Dr. Greene’s Answer:
The 13th chromosome contains blueprints that direct a baby’s development in the early weeks following conception. When a child has an extra 13th chromosome, as is the case in trisomy 13, the genetic messages are confused and contradictory – there’s just too much to juggle. This results in multiple significant defects in major organ systems. The brain is often the most severely affected. Most children with trisomy 13 have some kind of heart defect. It’s also not unusual for these children to be born blind, deaf, and with no sense of smell. Taste and touch become the limited means by which a mother can convey an ocean of feeling.

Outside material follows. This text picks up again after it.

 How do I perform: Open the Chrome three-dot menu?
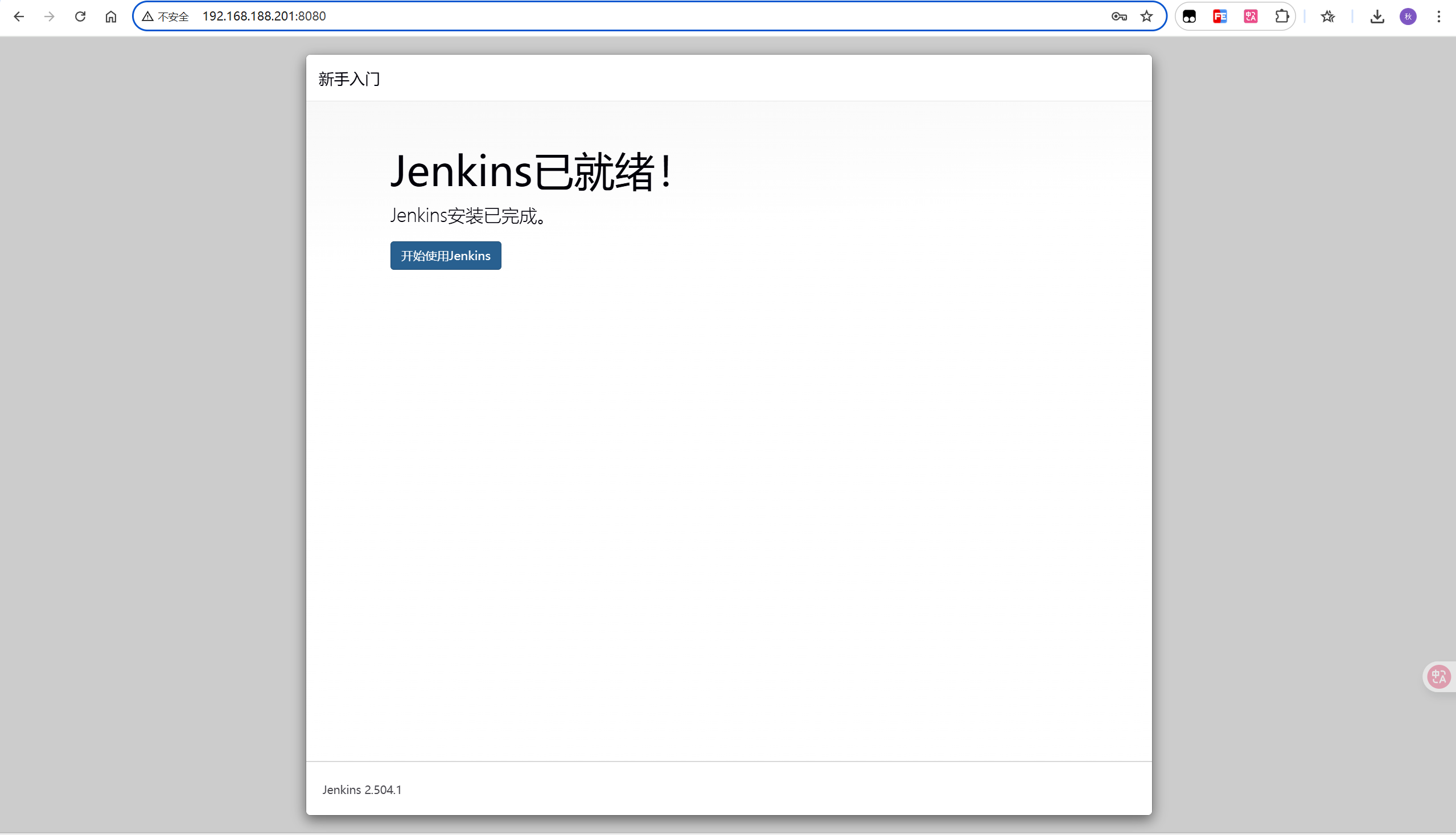click(1439, 17)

Trisomy 13 was first described in 1657, but three hundred fifty years of medical knowledge have not improved the outlook for children born with this syndrome. Most babies who are conceived with trisomy 13 die early in gestation. Of the babies who live to be born, the median age of survival is to 7 days of life. Only 9 percent reach their first birthdays — and these have severe mental defects and seizures (Smith’s Recognizable Patterns of Human Malformation, Saunders 2006). The farthest we’ve advanced is in the development of early detection. Trisomy 13 is often detectable on ultrasound as early as 11-14 weeks. Chorionic villous sampling can detect trisomy 13 by 12 weeks. Amniocentesis, usually performed after 16 weeks gestation, can give a definite answer if any question still remains.
Often trisomy 13 is associated with older mothers. Even so, the risk of having another baby with trisomy 13 is usually very low, unless the trisomy 13 is a translocation. A translocation is not associated with mom’s age, but is a hereditary chromosome problem. The risk of recurrence in some types of (balanced) translocations can be quite high. The inheritance of trisomy 13 is very complex.